• What you need to do:
1 - In the article below about the Qantas cargo plane incident, over which place did the crew descend 20,000 feet?
2 - Translate this sentence from the article below about the Qantas cargo plane incident into Spanish: "Both pilots were taken to hospital as a precautionary measure."
3 - Continue the article below about the Qantas cargo plane incident, starting after its last sentence.

• Excerpt:
'''

Travel Trouble

Thu, 16 Aug, 2018Basmah Qazi

Qantas plane’s terrifying mid-air plunge as pilot is left incapacitated

Qantas plane’s terrifying mid-air plunge as pilot is left incapacitated

An investigation has been launched by the Australian Transport Safety Bureau (ATSB) after an incident on a Qantas-owned cargo plane left a pilot incapacitated due to lost cabin pressure.

The Boeing 737 departed from Brisbane on Wednesday night making its way to Melbourne when the crew were alerted to a “wing body overheat warning” causing a reduction of cabin pressure.

The drop forced the crew to wear oxygen masks and descend 20,000 feet over Narrandera in southern NSW.

Due to the First Officer becoming incapacitated, the captain was then forced to descend a further 8,000 feet and divert the aircraft to Canberra a little while after midnight.

Emergency services were waiting at the airport from 11.46 pm on Wednesday, with firefighters and paramedics on standby. Both pilots were taken to hospital as a precautionary measure.

'''

• Recorded information:

'''

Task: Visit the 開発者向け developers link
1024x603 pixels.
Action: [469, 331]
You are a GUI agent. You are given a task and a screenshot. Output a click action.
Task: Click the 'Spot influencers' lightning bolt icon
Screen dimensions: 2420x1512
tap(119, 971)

'''
'''

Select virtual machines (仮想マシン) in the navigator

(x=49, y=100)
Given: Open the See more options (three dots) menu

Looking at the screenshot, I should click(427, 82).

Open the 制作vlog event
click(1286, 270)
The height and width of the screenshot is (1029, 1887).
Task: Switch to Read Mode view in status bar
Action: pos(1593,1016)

'''

• Outputs for the tasks:
1 - Over Narrandera in southern NSW.

2 - Ambos pilotos fueron trasladados al hospital como medida de precaución.

3 -
As it was a freight service, no passengers were on board.

The bureau is currently compiling evidence to find out exactly what caused the incident.

“As part of the investigation, the ATSB will collect and examine information on the aircraft’s flight data recorders and interview maintenance and flight crew,” it said in a statement.

The VH-XMO Boeing 737-376 was operated by Express Freighters Australia – a cargo airline based in Sydney. It is a subsidiary of Qantas.

The airline claimed that the air conditioning system was partially at fault for the incident.

“The Boeing 737 freighter diverted into Canberra on Wednesday night following a fault with the cabin on-board air conditioning system that affected the ability to maintain pressure in the cabin,” a Qantas spokeswoman said.

“The aircraft landed normally in Canberra and the pilots went to the hospital as a precaution. They were discharged shortly after.”

Qantas will be conducting its own investigation and the plane is currently being inspected by engineers.

A final investigation report is expected by the end of the year.